Presenting Authors: Dennis Marjoncu, PharmD, BCOP, and Kori Holman, PharmD, BCOP, Methodist Cancer Institute, Memphis, TN
BACKGROUND: Hematopoietic cell transplantation (HCT) is a consolidative treatment for hematologic malignancies, with granulocyte colony-stimulating factors, such as filgrastim, facilitating neutrophil engraftment. Biosimilars have gained traction in solid-tumor malignancies as a result of their cost-effectiveness, but real-world evidence of their impact after HCT remains limited.
OBJECTIVE: To evaluate the efficacy and cost implications of filgrastim biosimilars in neutrophil engraftment after HCT.

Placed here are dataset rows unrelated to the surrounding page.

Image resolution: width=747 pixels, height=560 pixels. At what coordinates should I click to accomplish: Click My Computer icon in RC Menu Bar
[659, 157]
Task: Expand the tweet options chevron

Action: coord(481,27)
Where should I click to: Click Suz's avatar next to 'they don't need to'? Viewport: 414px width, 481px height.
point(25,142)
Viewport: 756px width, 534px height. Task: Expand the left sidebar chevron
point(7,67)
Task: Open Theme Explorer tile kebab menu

METHODS: A retrospective analysis was conducted at Methodist University Hospital from 2015 to 2023, evaluating filgrastim to filgrastim-sndz after a formulary switch in September 2020. Data were collected for patients receiving reference filgrastim or filgrastim-sndz post-HCT and stratified by transplant type (autologous vs allogeneic). The primary outcome was neutrophil engraftment time, with secondary outcomes including length of stay (LOS), incidence of engraftment syndrome, bone pain, and cost-savings.

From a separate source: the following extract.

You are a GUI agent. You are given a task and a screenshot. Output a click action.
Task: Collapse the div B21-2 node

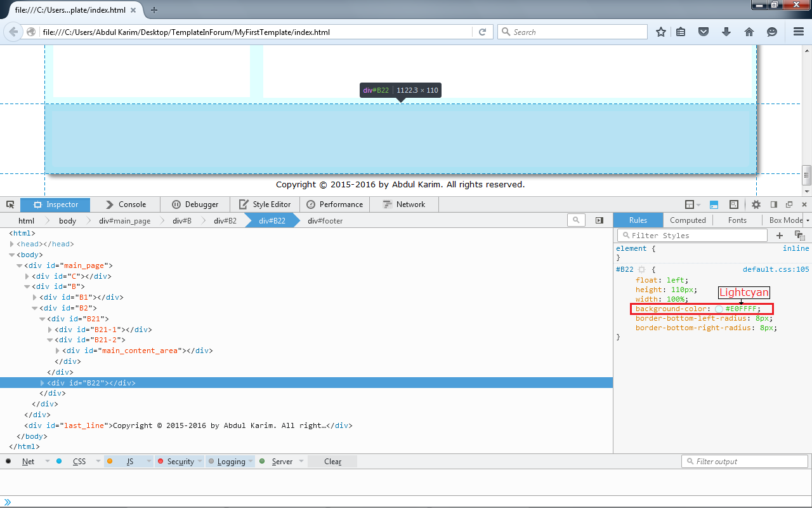click(51, 340)
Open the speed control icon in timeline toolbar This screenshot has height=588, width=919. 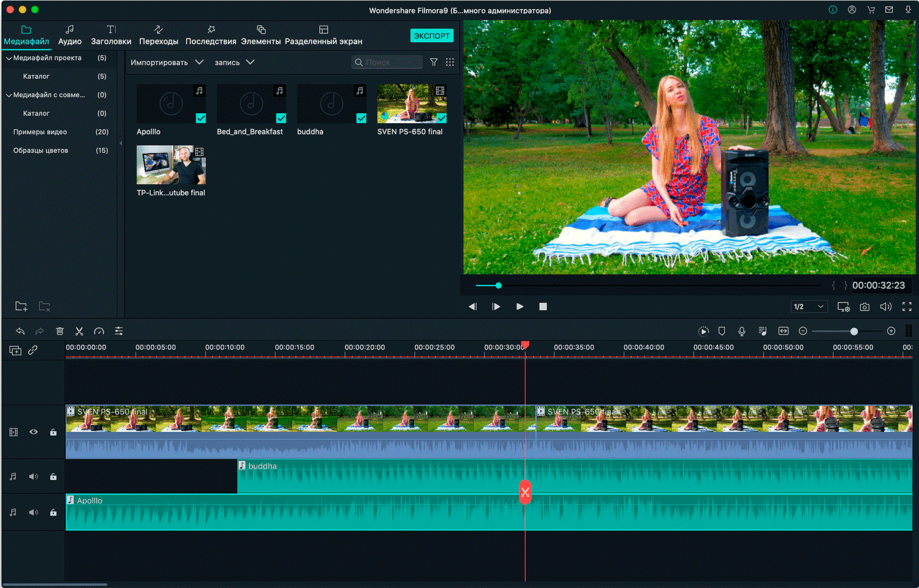pos(99,331)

RESULTS: A total of 41 patients received filgrastim-sndz and 188 patients received filgrastim. The baseline characteristics were primarily similar between the groups, including median age (55 years vs 59 years), male sex (56% vs 55%), and indication for HCT of multiple myeloma being the most common (37% vs 44%). There was a difference in the type of allogeneic donor (P=.014), with more mismatched unrelated donors in the filgrastim-sndz arm (11% vs 0%). In the autologous HCT group, filgrastim-sndz recipients had a significantly shorter median time to neutrophil engraftment (6 days vs 8 days; P<.001) and LOS (13.5 days vs 18 days; P=.038). The total cumulative dose per patient was also lower in the filgrastim-sndz group (2880 mcg vs 3840 mcg; P<.001), providing a 56% cost-savings (P<.001). Bone pain was not significantly higher in the filgrastim-sndz group (18% vs 7%; P=.096). In the allogeneic HCT group, there were no significant differences in median time to neutrophil engraftment (9 days vs 10 days; P=.514), LOS (28 days vs 25 days; P=.169), or cumulative dose per patient (6240 mcg vs 4800 mcg; P=.330), with a 24% cost-savings, although this was not statistically significant. The rates of engraftment syndrome, bone pain, graft failure, and dose escalation were comparable between the groups.
CONCLUSION: This study supports the real-world efficacy of filgrastim-sndz in post-HCT neutrophil engraftment, demonstrating comparable clinical outcomes to reference filgrastim while also providing cost-savings opportunities, particularly in autologous HCT.